Onwards she went, taking in the Arran Show, playing mini golf on the front, and eventually ending up at Blackwaterfoot, “my favourite beach in the world” where she played three and in with her niece and nephew. And that was it. She had a laugh, we had a laugh, the travel doc wheel remained uninvented, but that was okay.

Sturm and drang, if that was what you were after, was in ample supply in After the Party (Channel 4, Wednesday/Thursday). The final two episodes air next week, so there’s still time to catch up on one of the sleeper hits of the year.

Peter Mullan plays Phil, a Scottish teacher returning to Wellington, New Zealand, to see his daughter and toddler grandson. Phil left five years ago after his wife, Penny (Robyn Malcolm) accused him of sexually assaulting his teenage daughter’s pal at a drunken birthday bash. No charges were brought and public opinion was on Phil’s side. Penny, however, remains adamant that he is guilty.

The writers do an excellent job of selling Phil as an affable guy and his wife Penny as a spiky, difficult, suffer-no-fool sort. A child of the Sixties, Penny backs all the right causes and does all the right things, but she doesn’t like people too much.

Rarely seen without a bottle of red and a hunk of cheese to hand, Pen would try the patience of most viewers. The night she kept poor little Walt out till 10.30pm to prove a point I could have cheerfully given her the hairdryer treatment myself.

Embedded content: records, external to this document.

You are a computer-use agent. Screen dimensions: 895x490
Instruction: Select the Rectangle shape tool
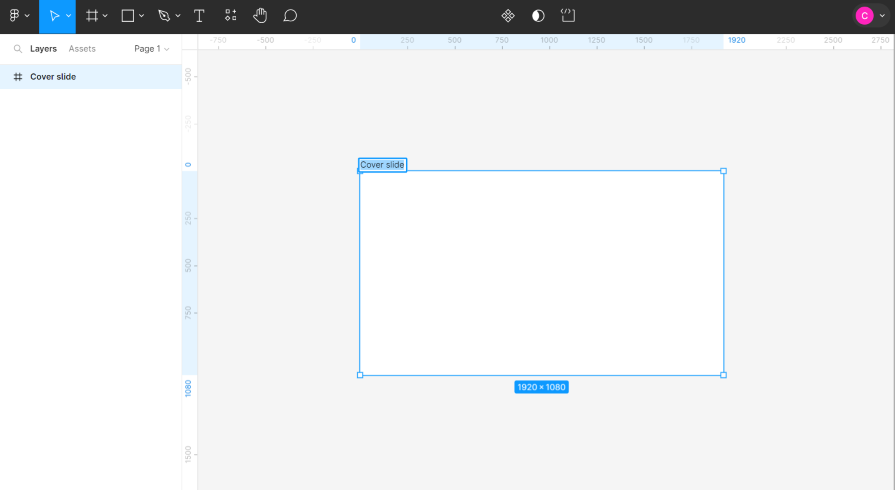(128, 16)
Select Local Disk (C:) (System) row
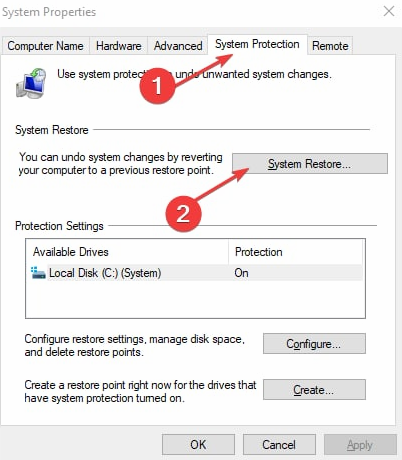This screenshot has width=402, height=460. pos(196,273)
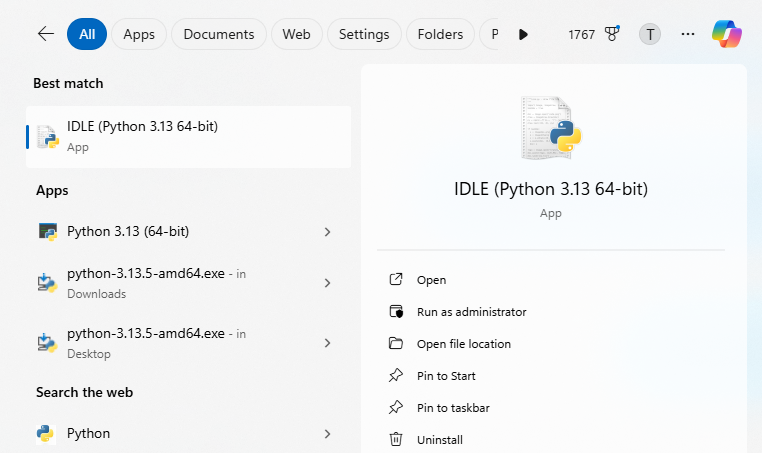
Task: Click the Open file location folder icon
Action: [396, 344]
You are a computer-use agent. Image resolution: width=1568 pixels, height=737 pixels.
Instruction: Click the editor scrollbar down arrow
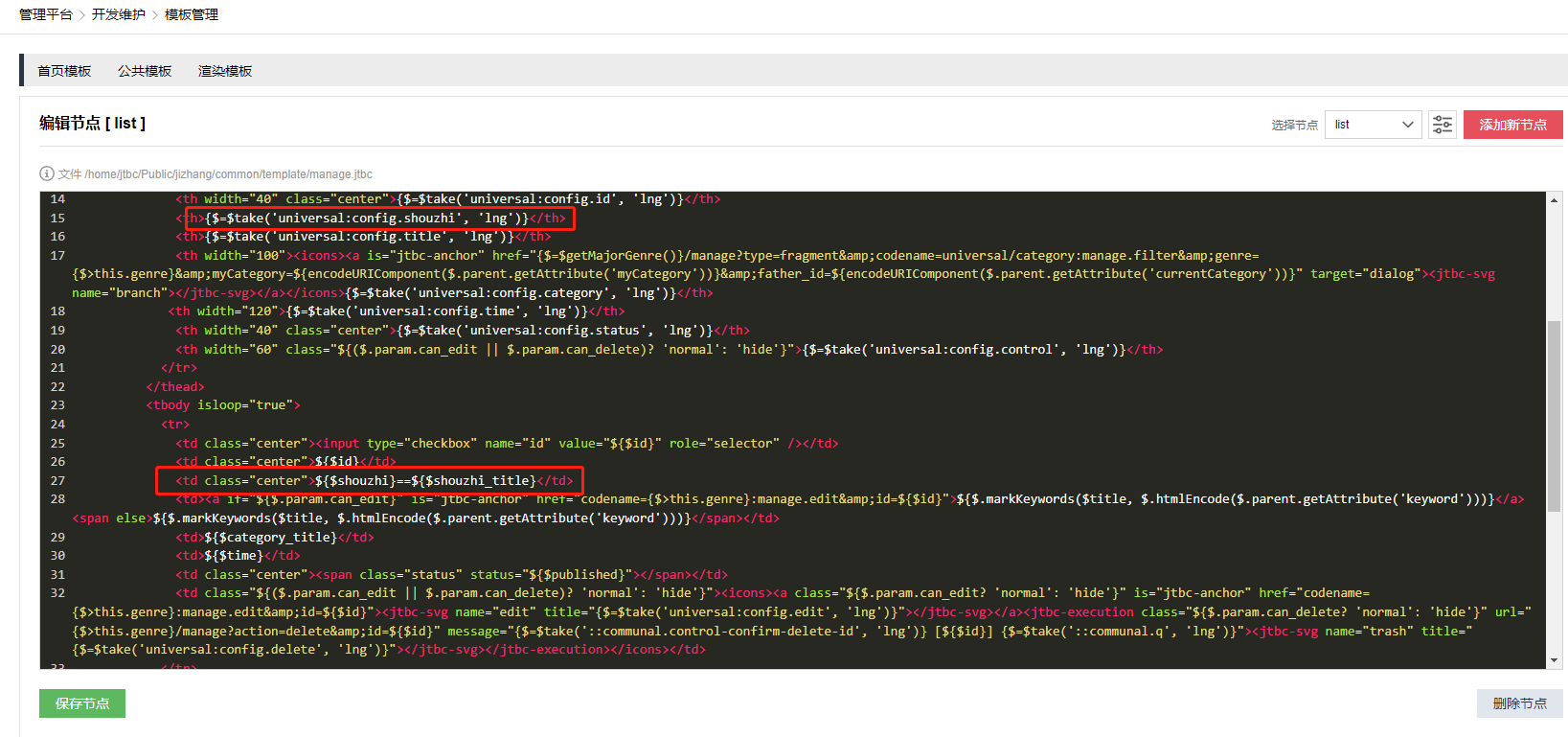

After the Party sets out to confound expectations and succeeds. It is easily Mullan’s best performance since Top of the Lake - New Zealand seems to suit him - and the equally terrific Malcolm stands her ground and more. Irresistible: Why We Can’t Stop Eating (BBC2, Monday) opened with Dr Chris van Tulleken in full disclosure mode. His friends and family think he is obsessed with ultra-processed foods. “And they’re right, I am.”

He does seem to have been on screens and in print a lot lately, arguing that junk food is the new tobacco and society requires saving from it. Helping him make the case here were former industry insiders who blew the whistle on the ways Big Food creates and sells food that is cheap, convenient, addictive - and seriously bad for you.

If there was not much new in the arguments, the good doctor had some choice morsels to share about Big Food’s techniques. Food manufacturers, he revealed, frequently approach him to come and have a chat. One offered 20k for a two-hour meeting. Out of curiosity, he asked for more info and was sent a pre-meeting contract that, had he signed, would have silenced him ever after.

The film was front-loaded, with space made available only at the end to the most difficult question: what could the individual do about it, especially those on a low income? He took heart from the notion that the tobacco industry was brought under control eventually (though that’s debatable).

His anger undimmed, and perhaps even inflamed by what he had learned, I’ve a feeling it won’t be long till van Tulleken goes back into battle again.